Another challenge has to do with what was thought to be a lack of evidence that the Solutreans, known for their cave drawings in Spain and France, ever passed that inspiration on to Clovis culture.

Now, though, a piece of bone etched with a mammoth discovered in Vero Beach has been dated to 13,000 to 20,000 years ago.

At least one art historian has compared its style to European drawings and engravings of mammoths, lending possible support to the Solutrean hypothesis.

That bone was found in the same general area as remains that put Vero on the archaeological map.

In 1914, remains were found on a site near what is now the county administration complex, alongside bones from early Ice Age mammals including mammoths, saber-tooth tigers and a tapir that has come to be known as the Vero tapir.

A state geologist found the tandem discovery a landmark, claiming it proved humans existed alongside Ice-Age mammals.

That was a radical shift from the thinking of the day, that humans didn’t populate North America until after the prehistoric mammals died out.

At the time of the find, a Smithsonian archaeologist disputed the geologist’s claim – but not before the site was turned into a major tourist attraction with a name only a Florida marketer could conjure up: Tarzan Park.

The human bones were lost in 1945, on their way from Tallahassee to the Smithsonian. It was long before carbon dating could verify the older age.

University of Florida scientists feel confident that important fossils and artifacts may remain at the Vero man site.

Hence, the Old Ice Age Site Committee formed to find money to excavate the site before it is covered with 200 tons of concrete when a new storm-water treatment plant is built.

For Collins, having Stanford visit will be a throwback to her childhood, when greats like paleoanthropologist Richard Leakey and Rear Admiral Richard Byrd visited their Washington home, she says.

Stanford, whom she remembers from his days as a young scientist “is just absolutely delightful as a human being,” she says.
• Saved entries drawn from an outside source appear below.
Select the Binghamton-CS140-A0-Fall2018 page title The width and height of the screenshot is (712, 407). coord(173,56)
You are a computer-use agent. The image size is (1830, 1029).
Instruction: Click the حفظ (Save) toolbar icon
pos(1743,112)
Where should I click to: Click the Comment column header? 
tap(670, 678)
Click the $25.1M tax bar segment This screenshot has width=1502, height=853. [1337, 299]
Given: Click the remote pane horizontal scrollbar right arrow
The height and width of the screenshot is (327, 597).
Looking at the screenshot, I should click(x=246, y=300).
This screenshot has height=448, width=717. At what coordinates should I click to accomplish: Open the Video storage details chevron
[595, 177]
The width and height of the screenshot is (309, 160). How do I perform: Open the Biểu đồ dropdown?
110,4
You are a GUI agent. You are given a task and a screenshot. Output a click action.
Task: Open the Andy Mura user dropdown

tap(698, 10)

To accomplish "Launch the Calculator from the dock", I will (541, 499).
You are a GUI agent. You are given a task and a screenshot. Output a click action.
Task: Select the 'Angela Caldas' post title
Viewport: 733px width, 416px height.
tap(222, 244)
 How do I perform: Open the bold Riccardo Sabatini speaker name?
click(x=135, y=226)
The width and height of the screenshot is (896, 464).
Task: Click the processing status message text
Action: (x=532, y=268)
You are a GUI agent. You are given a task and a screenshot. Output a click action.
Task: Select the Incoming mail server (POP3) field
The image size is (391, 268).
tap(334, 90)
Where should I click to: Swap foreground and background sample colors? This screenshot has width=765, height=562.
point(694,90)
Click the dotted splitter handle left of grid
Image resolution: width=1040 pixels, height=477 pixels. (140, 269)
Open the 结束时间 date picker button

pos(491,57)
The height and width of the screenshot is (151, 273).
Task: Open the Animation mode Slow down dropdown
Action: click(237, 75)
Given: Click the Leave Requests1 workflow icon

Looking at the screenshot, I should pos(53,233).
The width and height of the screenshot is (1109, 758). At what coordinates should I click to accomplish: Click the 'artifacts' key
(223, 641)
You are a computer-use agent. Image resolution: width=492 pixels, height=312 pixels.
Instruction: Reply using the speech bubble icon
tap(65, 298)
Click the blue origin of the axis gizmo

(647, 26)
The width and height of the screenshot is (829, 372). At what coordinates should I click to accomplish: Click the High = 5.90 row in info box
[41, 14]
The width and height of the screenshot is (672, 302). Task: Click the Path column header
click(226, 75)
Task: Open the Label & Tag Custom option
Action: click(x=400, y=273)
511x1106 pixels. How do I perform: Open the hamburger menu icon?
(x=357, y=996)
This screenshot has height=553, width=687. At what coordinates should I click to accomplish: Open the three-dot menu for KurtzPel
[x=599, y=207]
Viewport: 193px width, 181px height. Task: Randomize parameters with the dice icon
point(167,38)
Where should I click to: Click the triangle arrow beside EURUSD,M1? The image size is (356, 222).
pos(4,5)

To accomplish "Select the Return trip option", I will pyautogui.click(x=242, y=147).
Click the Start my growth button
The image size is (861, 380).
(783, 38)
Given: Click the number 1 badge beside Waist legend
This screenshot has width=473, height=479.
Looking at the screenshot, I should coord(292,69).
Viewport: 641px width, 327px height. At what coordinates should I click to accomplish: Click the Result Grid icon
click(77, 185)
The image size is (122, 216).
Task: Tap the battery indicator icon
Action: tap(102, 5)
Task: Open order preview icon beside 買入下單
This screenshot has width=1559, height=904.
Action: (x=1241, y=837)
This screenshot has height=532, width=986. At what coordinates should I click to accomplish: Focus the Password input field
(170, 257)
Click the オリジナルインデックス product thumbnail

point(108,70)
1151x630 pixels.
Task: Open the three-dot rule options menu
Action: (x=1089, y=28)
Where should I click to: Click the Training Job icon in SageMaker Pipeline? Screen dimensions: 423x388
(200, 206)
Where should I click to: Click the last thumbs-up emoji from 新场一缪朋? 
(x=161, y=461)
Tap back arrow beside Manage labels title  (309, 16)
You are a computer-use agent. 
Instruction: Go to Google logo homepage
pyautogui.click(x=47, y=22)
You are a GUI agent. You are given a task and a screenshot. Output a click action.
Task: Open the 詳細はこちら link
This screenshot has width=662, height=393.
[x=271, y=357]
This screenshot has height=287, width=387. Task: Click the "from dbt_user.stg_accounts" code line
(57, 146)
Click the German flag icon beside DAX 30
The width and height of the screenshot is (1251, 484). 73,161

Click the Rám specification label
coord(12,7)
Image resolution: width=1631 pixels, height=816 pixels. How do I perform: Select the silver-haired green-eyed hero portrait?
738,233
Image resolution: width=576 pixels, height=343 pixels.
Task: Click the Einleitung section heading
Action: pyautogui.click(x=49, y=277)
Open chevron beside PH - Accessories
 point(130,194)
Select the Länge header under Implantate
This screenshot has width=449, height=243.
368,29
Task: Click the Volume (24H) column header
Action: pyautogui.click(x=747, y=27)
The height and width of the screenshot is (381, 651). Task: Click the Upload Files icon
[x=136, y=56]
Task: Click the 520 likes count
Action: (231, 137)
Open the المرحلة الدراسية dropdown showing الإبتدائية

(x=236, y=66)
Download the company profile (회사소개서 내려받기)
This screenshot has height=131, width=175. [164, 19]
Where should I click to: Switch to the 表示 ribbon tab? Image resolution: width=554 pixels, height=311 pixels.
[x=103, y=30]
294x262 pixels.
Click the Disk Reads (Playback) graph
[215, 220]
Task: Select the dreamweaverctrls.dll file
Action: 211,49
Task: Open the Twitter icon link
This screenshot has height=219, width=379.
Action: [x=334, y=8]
“We’re so lucky to get him. We’ve been after him for a year at least to come. I groveled, I pleaded, and he agreed because this site is so unique. It’s so fragile, and so threatened by urbanization. It’s urgent – if we don’t do it now it may not get done. And there’s a whole level of human history – our history – that’s going to be lost if we don’t do it now.”// Stanford, who is replacing another scheduled speaker in the Florida Humanities Series, will speak on Feb. 16 at 7 p.m.